* _TASK DETAILS_:
Each entry needs to be copied exactly, with nothing left out.

* _Data entries_:
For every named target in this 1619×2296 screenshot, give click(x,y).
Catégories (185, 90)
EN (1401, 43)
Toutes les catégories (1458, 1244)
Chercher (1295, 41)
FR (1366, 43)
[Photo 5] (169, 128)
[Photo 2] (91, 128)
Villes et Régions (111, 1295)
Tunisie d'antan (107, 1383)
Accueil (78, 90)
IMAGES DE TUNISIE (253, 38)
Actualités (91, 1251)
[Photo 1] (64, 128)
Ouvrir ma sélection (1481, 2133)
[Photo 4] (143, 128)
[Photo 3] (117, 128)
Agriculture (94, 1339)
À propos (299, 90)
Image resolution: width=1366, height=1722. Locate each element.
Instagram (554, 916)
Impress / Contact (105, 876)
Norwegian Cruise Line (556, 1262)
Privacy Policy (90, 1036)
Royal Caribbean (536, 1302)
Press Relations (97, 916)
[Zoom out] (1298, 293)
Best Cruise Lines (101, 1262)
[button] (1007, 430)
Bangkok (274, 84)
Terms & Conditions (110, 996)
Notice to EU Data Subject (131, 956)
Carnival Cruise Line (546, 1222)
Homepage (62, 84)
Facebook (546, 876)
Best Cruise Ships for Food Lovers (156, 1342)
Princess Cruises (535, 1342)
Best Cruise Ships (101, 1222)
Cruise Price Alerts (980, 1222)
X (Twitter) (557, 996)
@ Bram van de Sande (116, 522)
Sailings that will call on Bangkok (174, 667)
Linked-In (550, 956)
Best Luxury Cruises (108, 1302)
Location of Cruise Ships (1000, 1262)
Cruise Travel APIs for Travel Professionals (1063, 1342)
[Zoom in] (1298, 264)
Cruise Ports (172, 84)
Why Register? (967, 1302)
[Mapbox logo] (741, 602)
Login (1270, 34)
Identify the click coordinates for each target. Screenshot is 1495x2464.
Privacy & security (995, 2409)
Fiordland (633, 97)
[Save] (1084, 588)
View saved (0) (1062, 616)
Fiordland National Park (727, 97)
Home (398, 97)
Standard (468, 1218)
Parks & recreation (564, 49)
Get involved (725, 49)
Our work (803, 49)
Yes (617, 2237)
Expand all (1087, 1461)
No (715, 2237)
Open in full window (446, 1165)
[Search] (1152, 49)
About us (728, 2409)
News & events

* _TASK RESULT_:
For every named target in this 1619×2296 screenshot, give click(x,y).
Catégories (185, 90)
EN (1401, 43)
Toutes les catégories (1458, 1244)
Chercher (1295, 41)
FR (1366, 43)
[Photo 5] (169, 128)
[Photo 2] (91, 128)
Villes et Régions (111, 1295)
Tunisie d'antan (107, 1383)
Accueil (78, 90)
IMAGES DE TUNISIE (253, 38)
Actualités (91, 1251)
[Photo 1] (64, 128)
Ouvrir ma sélection (1481, 2133)
[Photo 4] (143, 128)
[Photo 3] (117, 128)
Agriculture (94, 1339)
À propos (299, 90)
Image resolution: width=1366, height=1722. Locate each element.
Instagram (554, 916)
Impress / Contact (105, 876)
Norwegian Cruise Line (556, 1262)
Privacy Policy (90, 1036)
Royal Caribbean (536, 1302)
Press Relations (97, 916)
[Zoom out] (1298, 293)
Best Cruise Lines (101, 1262)
[button] (1007, 430)
Bangkok (274, 84)
Terms & Conditions (110, 996)
Notice to EU Data Subject (131, 956)
Carnival Cruise Line (546, 1222)
Homepage (62, 84)
Facebook (546, 876)
Best Cruise Ships for Food Lovers (156, 1342)
Princess Cruises (535, 1342)
Best Cruise Ships (101, 1222)
Cruise Price Alerts (980, 1222)
X (Twitter) (557, 996)
@ Bram van de Sande (116, 522)
Sailings that will call on Bangkok (174, 667)
Linked-In (550, 956)
Best Luxury Cruises (108, 1302)
Location of Cruise Ships (1000, 1262)
Cruise Travel APIs for Travel Professionals (1063, 1342)
[Zoom in] (1298, 264)
Cruise Ports (172, 84)
Why Register? (967, 1302)
[Mapbox logo] (741, 602)
Login (1270, 34)
Identify the click coordinates for each target. Screenshot is 1495x2464.
Privacy & security (995, 2409)
Fiordland (633, 97)
[Save] (1084, 588)
View saved (0) (1062, 616)
Fiordland National Park (727, 97)
Home (398, 97)
Standard (468, 1218)
Parks & recreation (564, 49)
Get involved (725, 49)
Our work (803, 49)
Yes (617, 2237)
Expand all (1087, 1461)
No (715, 2237)
Open in full window (446, 1165)
[Search] (1152, 49)
About us (728, 2409)
News & events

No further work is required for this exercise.